Redirected to be a global modern communications hub, Twitter will be much more than a social media platform. It has the potential to kick over the corrupted global information order which has brought the world to the brink of ruin through climate change and war, and start to construct the force for good in the world that Elon Musk clearly envisages. It could expand and take on many desperately needed functions for the global citizens who have a plan, to be effective in the global arena. It could realise the potential that was purposefully built into the architecture of the internet at its inception.

Along with the edit button, there should be a vote button and a donate button. The potential moral and economic power of this development could dwarf the resources of any single nation.

An effective global social and political sphere with the reach and combined people resources of Twitter, could make enormous changes in a very short timeframe – exactly what climate change scientists are demanding as time runs out for our environment.

Elon Musk thinks like an engineer. SpaceX rockets don’t launch without a rational plan, and while people may criticise Elon Musk’s initiative and his motives, we can assume that he will not dismantle the functions of Twitter that make it so popular with users, but instead will consolidate and develop its good qualities.

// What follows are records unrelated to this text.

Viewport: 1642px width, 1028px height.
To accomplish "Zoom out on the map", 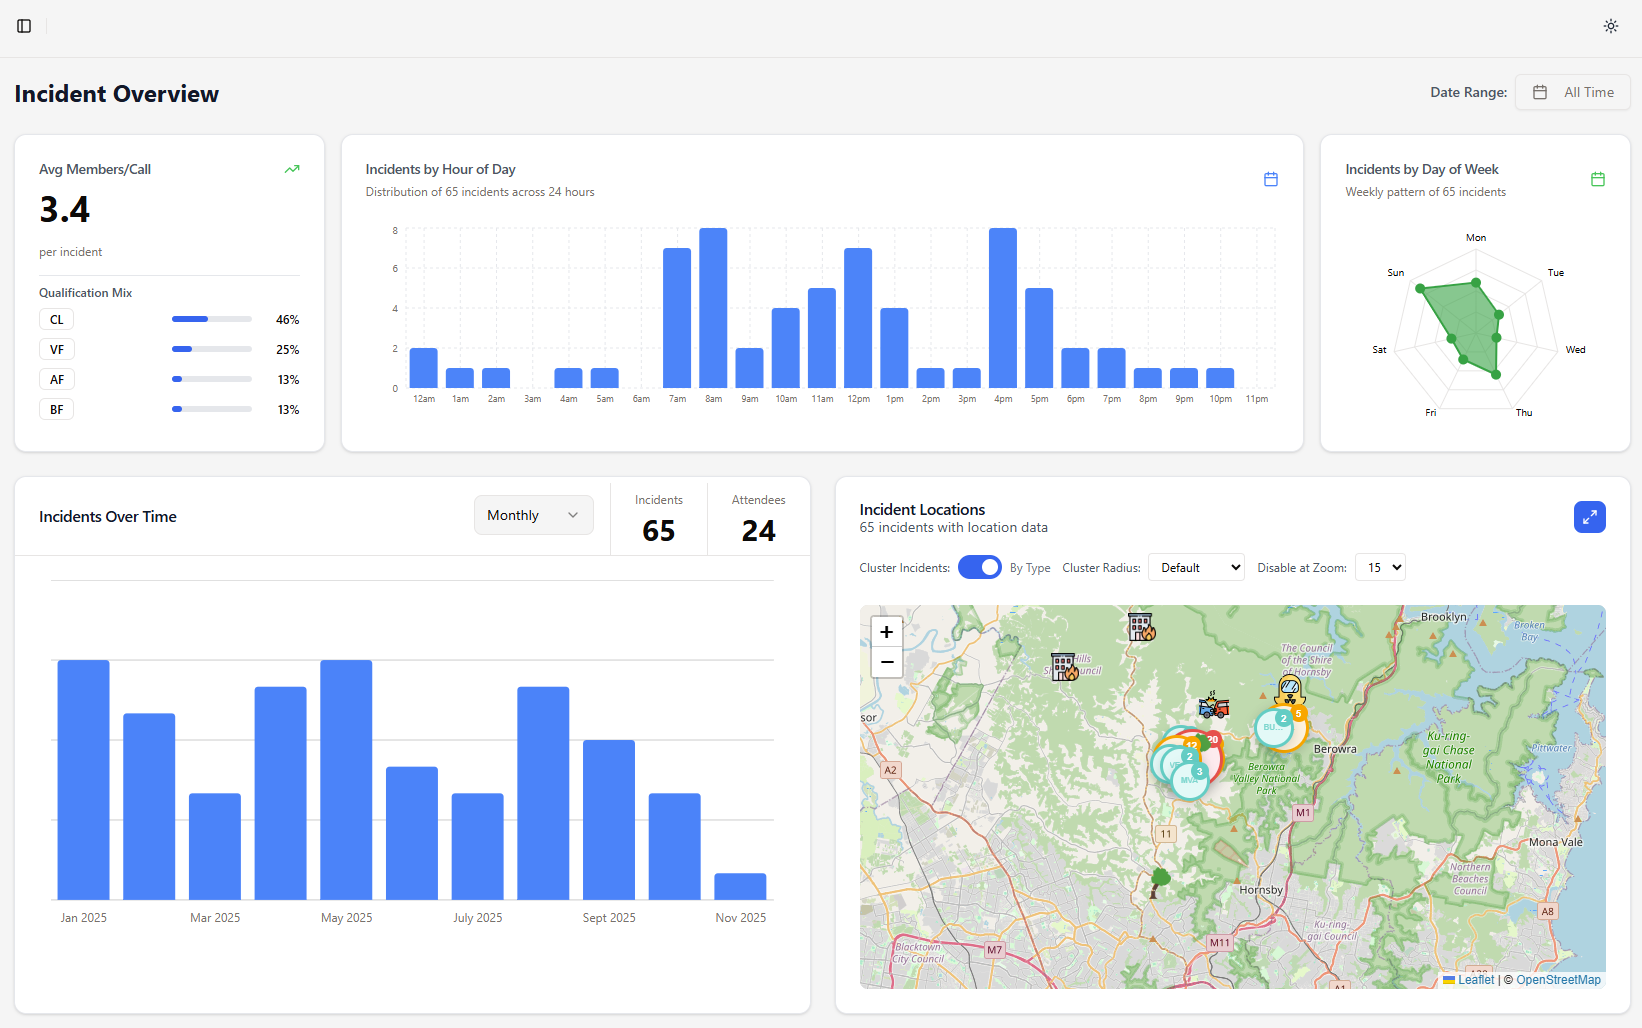I will pyautogui.click(x=886, y=662).
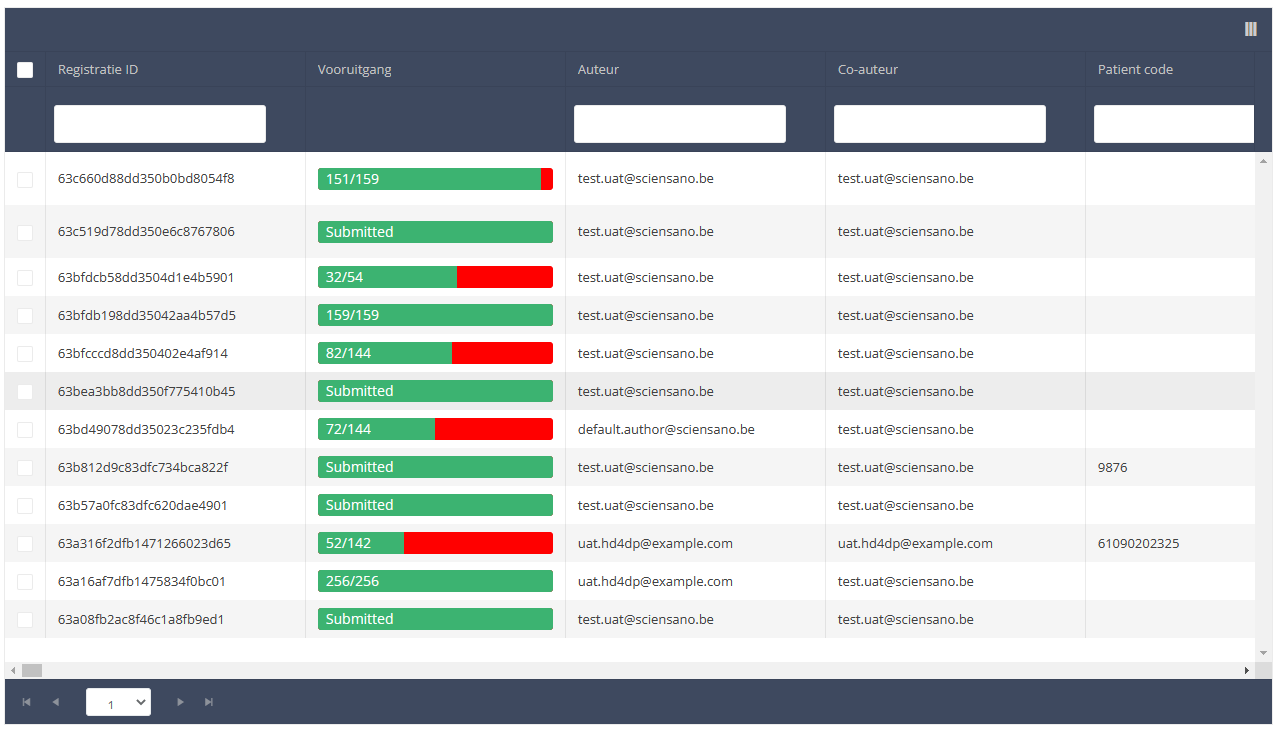Screen dimensions: 1283x732
Task: Go to the next page
Action: 180,702
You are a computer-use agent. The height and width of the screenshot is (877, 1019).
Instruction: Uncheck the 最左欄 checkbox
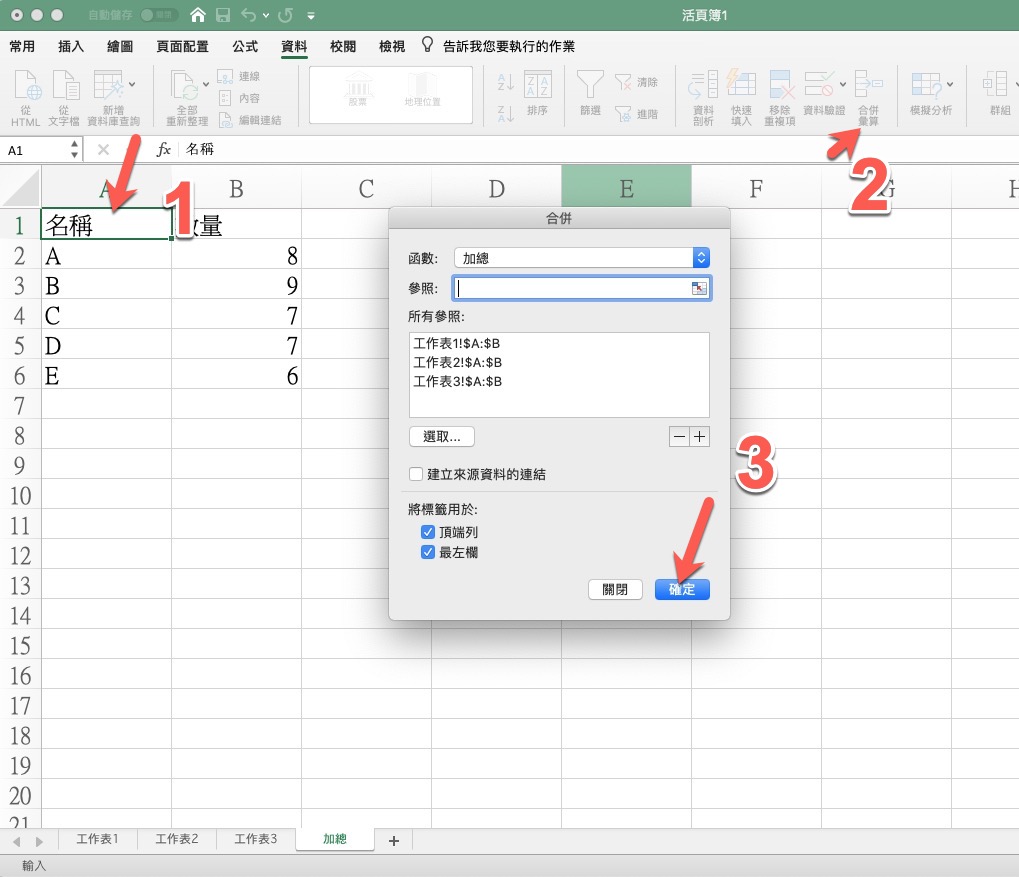pos(428,552)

Transparency of algorithms equals trust. Freedom of speech means everybody gets to have their say. But the authentication of people contributing, not bots, is a key initiative. Rather than testing information provided on Twitter, Musk is forcing responsibilities on those who post it. Taking this a step further, there will be penalties for lies and bad information. Whether these are naming and shaming, demanding use of an edit button, or exclusion, has yet to be seen. But lies and spin, false facts and trumped up allegations, don’t sit well with engineers. SpaceX rockets don’t launch on false constructs and irresponsible management.

We desperately need good leadership in the world at the moment, as global politics fractures into opposing world views, one of then fed by a monstrous construct of propaganda and conspiracy theories that feeds the frailties of humans. The United Nations has reached a showdown phase. Russia has exposed the UN’s powerlessness before the world, and even if sanctions and weapons supply mean that Ukraine wins against the Russian invasion, it may be impossible to bring the perpetrators of war crimes to justice. Yet we see the the global outpouring of support for Ukraine in its defence of freedom.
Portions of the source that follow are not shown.